DU&ICH ("You and I") was a German LGBT magazine. DU&ICH distributed copies monthly. It was published by German company Jackwerth Verlag. The seat of the publishing company was in Berlin. It was in circulation between 1969 and 2014.

==History and profile==
DU&ICH was founded in 1969. On 1 October 1969 the first edition was published. Founder of DU&ICH was Egon Manfred Strauss. First chief editor was Udo J. Erlenhardt. In the last 40 years over 465 editions of DU&ICH were printed. The magazine was the oldest German gay magazine —other magazines launched after DU&ICH were him in April 1970 and DON in May 1970.
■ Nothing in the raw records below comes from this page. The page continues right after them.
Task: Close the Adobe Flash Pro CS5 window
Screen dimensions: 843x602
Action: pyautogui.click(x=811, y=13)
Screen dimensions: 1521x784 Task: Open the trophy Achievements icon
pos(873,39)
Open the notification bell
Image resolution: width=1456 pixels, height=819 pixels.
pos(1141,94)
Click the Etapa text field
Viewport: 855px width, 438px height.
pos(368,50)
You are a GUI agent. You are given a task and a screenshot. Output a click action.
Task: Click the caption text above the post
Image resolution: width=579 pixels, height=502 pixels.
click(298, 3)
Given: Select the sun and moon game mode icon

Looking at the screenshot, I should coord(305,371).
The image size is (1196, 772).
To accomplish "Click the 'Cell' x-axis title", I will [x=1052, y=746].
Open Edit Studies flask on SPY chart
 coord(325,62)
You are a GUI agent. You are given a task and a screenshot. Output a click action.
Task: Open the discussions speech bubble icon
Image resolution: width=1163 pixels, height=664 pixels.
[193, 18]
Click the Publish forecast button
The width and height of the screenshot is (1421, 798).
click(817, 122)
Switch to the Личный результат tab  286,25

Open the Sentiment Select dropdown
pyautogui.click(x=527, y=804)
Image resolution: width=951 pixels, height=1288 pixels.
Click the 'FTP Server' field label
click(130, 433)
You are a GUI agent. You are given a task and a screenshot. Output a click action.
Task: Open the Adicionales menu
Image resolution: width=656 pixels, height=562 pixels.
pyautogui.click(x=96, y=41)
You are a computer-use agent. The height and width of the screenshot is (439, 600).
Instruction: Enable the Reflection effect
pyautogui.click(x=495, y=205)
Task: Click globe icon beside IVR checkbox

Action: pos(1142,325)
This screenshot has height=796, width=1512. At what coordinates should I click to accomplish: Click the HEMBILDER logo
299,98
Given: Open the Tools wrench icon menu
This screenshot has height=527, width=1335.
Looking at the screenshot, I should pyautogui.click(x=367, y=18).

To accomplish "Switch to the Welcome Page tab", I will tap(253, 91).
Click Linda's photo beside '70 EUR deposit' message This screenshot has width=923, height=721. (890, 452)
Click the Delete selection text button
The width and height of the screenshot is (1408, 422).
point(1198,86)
In the 1970s, journalist Alexander Ziegler worked for DU&ICH. Journalist Dirk Ludigs worked for the magazine in the 2000s and Andreas Hergeth was the chief editor.

Later the magazine (alongside other popular magazines such as Spartacus, him, DOM and ADAM) have been criticised for blurring the lines between ages of consent and encouraging sex tourism (including child sex tourism) in their fetishised portrayals of non-white youths. Many of the sexual images in DU&ICH undoubtedly included children under 18; however, in 1975 the West German government only forbade imagery of under-14s in sexually explicit poses.

The magazine was cancelled in Summer 2014.